* _PROVIDED PASSAGE_:
━━━━━━━━━━━━━━━━━━━━━━━━━━━━━━
The Raffles Grand Hotel d’ Angkor, Siem Reap
I flew into Siem Reap in the evening of October 30, 2018. I was going to attend the conference on “Globalising Your Practice: Opportunities and Challenges”, organized by the International Bar Association, LAWASIA, The Bar Association of the Kingdom of Cambodia, and the European Lawyers’ Foundation, on November 1st. The flight I took was the only direct flight from Manila to Siem Reap that fit my schedule.
It was my second time in Cambodia so there was no pressure to go sightseeing. Instead, I slept in. About eight days earlier, I had returned from a two-week trip in Europe – a week of which was for the International Bar Association 2018 Annual Conference in Rome. After my return to Manila, I had to battle jetlag, work backlog, and deadlines before flying off to SIem Reap. My only itinerary for the day was to drop by Raffles Grand Hotel d’ Angkor, considered to be one of the best heritage hotels in the world.
I purposely woke up late and had a late breakfast, after which I took a nap. Around two in the afternoon, I left my hotel and walked about two kilometers to Raffles to work up an appetite for late lunch/afternoon tea.
This sounds very cliché but stepping into the lobby of the hotel was like being transported back into another time. Even though the hotel was right smack in the midst of the commercial center of the city, its walls seemed to contain a different world. I asked where the Conservatory – where they served afternoon tea – and I was told it was right straight ahead.
The Conservatory had a view of the hotel’s pool. The atmosphere had a very colonial feel to it, made more palpable by the high ratio of white people whiling the afternoon away there. I took a seat near one of the windows to have a good vantage point from which to people-watch.
I asked for Raffles Local Khmer Tea(Street Stalls Selection:Local baguette, pork paté, pickled vegetables, coconut and spring onion rice pancakes with coconut sauce, fresh vegetable spring roll with lime and chili dressing. Sweet Selection: taro and sago coconut pudding, palm sugar and coconut dumpling, yellow bean cake. Ancient Traditions Selection: Glutinous roasted rice cake, slow cooked local banana with palm sugar caramel), instead of the traditional afternoon tea because, after all, I was in Cambodia. I paired the set with a Taste of Singapore Tea(“harmonious mix of Ceylon black tea, ginger mango and pineapple dices, passion fruit, and soursop flavoring). It was a very tropical afternoon tea.
━━━━━━━━━━━━━━━━━━━━━━━━━━━━━━
* _DATASET RECORDS_:
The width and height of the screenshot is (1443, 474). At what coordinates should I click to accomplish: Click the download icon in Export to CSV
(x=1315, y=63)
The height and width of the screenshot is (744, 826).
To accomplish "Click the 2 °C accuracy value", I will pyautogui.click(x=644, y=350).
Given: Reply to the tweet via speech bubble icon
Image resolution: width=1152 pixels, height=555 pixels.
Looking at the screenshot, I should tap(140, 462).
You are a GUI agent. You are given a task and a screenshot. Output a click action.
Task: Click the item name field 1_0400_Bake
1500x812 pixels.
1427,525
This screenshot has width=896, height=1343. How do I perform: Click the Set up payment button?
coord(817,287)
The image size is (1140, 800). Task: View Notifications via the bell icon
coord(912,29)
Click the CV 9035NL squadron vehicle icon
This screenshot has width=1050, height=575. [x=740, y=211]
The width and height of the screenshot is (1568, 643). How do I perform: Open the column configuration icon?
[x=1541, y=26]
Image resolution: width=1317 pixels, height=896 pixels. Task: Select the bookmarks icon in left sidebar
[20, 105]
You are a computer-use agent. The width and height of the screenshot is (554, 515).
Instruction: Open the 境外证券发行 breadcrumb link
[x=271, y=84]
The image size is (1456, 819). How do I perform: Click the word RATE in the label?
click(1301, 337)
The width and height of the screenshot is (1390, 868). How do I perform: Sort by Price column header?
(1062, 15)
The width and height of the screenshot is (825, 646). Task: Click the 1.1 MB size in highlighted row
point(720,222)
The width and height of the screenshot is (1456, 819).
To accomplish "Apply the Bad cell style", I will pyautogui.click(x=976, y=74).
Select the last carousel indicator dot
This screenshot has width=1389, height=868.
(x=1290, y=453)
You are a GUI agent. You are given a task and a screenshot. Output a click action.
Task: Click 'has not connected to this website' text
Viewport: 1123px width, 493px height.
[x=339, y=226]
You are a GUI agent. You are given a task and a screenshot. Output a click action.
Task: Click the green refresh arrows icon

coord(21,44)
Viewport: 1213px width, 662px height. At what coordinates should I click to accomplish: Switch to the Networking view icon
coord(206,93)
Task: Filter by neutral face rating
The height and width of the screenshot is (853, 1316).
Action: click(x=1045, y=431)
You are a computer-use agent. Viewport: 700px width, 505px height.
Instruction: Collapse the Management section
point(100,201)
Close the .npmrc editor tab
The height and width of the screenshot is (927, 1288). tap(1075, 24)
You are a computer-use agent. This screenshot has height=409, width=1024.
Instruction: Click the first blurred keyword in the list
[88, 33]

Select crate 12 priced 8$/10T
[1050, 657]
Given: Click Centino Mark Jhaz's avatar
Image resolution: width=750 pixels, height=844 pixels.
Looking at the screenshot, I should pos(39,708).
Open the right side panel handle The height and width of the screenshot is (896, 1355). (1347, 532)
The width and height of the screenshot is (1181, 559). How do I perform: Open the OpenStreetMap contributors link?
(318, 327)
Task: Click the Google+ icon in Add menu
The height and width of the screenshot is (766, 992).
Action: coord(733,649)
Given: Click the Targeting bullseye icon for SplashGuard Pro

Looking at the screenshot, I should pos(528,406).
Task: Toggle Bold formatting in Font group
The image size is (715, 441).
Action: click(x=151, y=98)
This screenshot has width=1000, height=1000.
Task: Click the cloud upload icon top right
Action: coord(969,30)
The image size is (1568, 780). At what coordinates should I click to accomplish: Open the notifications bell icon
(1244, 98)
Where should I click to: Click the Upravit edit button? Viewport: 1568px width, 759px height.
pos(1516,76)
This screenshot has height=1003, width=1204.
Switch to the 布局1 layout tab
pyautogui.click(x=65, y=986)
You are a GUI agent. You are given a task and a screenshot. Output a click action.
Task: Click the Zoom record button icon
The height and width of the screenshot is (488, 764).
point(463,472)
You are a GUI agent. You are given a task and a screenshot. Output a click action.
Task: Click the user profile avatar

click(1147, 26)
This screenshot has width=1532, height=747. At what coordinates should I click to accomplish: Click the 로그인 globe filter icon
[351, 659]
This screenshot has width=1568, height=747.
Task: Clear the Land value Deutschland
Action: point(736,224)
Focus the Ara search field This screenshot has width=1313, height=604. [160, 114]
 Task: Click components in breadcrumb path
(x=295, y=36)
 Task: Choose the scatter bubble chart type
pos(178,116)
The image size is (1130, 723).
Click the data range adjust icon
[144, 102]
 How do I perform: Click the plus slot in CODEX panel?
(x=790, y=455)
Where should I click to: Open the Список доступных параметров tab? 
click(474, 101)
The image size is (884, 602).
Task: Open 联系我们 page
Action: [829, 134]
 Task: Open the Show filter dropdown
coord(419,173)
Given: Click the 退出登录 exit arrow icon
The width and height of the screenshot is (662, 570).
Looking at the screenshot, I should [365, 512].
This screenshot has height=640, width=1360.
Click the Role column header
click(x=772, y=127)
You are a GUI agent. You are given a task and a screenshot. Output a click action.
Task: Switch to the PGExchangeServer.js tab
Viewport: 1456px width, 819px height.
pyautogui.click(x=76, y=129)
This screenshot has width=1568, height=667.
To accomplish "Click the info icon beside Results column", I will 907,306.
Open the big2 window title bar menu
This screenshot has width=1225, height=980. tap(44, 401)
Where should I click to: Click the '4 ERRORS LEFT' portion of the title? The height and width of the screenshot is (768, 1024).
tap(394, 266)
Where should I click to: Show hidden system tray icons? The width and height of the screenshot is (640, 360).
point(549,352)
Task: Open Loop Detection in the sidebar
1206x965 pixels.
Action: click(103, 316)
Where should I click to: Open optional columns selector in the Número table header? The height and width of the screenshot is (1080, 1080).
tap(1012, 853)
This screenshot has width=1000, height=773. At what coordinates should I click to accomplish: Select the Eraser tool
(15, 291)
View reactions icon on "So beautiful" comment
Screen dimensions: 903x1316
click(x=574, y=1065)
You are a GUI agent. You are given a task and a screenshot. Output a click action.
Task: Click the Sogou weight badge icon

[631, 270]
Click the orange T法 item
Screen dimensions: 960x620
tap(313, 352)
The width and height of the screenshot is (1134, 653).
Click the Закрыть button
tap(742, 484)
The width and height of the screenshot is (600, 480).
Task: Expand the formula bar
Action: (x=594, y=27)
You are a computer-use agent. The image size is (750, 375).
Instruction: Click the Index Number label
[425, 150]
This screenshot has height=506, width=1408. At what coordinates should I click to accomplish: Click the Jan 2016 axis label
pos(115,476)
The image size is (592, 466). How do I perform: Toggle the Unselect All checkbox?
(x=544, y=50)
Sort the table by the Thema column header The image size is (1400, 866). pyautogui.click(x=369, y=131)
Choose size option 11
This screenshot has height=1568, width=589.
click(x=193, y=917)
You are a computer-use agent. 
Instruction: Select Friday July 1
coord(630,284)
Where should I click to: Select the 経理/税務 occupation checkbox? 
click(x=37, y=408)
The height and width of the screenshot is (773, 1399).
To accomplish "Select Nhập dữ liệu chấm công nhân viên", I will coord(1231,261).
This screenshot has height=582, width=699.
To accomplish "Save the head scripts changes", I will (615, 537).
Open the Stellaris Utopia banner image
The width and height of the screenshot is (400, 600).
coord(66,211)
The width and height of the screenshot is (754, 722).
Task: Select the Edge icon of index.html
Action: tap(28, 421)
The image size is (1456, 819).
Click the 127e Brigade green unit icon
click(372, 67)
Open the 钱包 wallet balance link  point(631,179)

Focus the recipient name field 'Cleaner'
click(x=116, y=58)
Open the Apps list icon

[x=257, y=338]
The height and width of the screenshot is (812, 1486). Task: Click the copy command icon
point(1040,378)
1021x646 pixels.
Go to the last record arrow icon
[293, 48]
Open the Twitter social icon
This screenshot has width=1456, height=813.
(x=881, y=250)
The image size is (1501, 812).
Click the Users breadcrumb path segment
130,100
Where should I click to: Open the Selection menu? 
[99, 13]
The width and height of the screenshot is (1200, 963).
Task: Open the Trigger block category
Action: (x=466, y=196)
━━━━━━━━━━━━━━━━━━━━━━━━━━━━━━
Could you continue the account of the afternoon at Raffles Grand Hotel d' Angkor in Siem Reap, starting after its last sentence?

* _EXERCISE RESULT_:
The attention to detail was impeccable, which explained why it took some time to assemble and serve. Every morsel was placed on top a banana or palm leaf, moulded into small cups and held by pins. There were a lot of pins. Such attention demonstrates this hotel’s dedication to service.
Service was very warm and meticulous. Since I look Cambodian, the food attendants politely engaged me in conversation and in the process extracted information on where I was from and what I was doing in Cambodia. I may have also called to attention to myself as a lone diner who ordered a large meal and possibly being the youngest in that room. After discovering that I was Filipino, they also informed me that the front desk manager and the pianist, who plays during evenings, were also Filipino.
As I slowly gobbled up the pieces of food, the attendants occasionally checked on me if I needed anything. One of them asked me how the Khmer fare was compared to Philippine cuisine, and I said we use the same ingredients but use them differently. After tea, I walked on the balcony and decided to have a cocktail there.
I ordered the hotel’s signature cocktail – the Airavata. Each Raffles hotel has its signature drink: Raffles Singapore has the world-famous Singaporean Sling, while Raffles Makati has the Makati Sling – which has gold flakes drizzled on it. “I’ve heard of the Makati Sling. Have you tried it?” asked the food attendant. “Yes, I have”, I replied. Maybe I should start a blog series on cocktails.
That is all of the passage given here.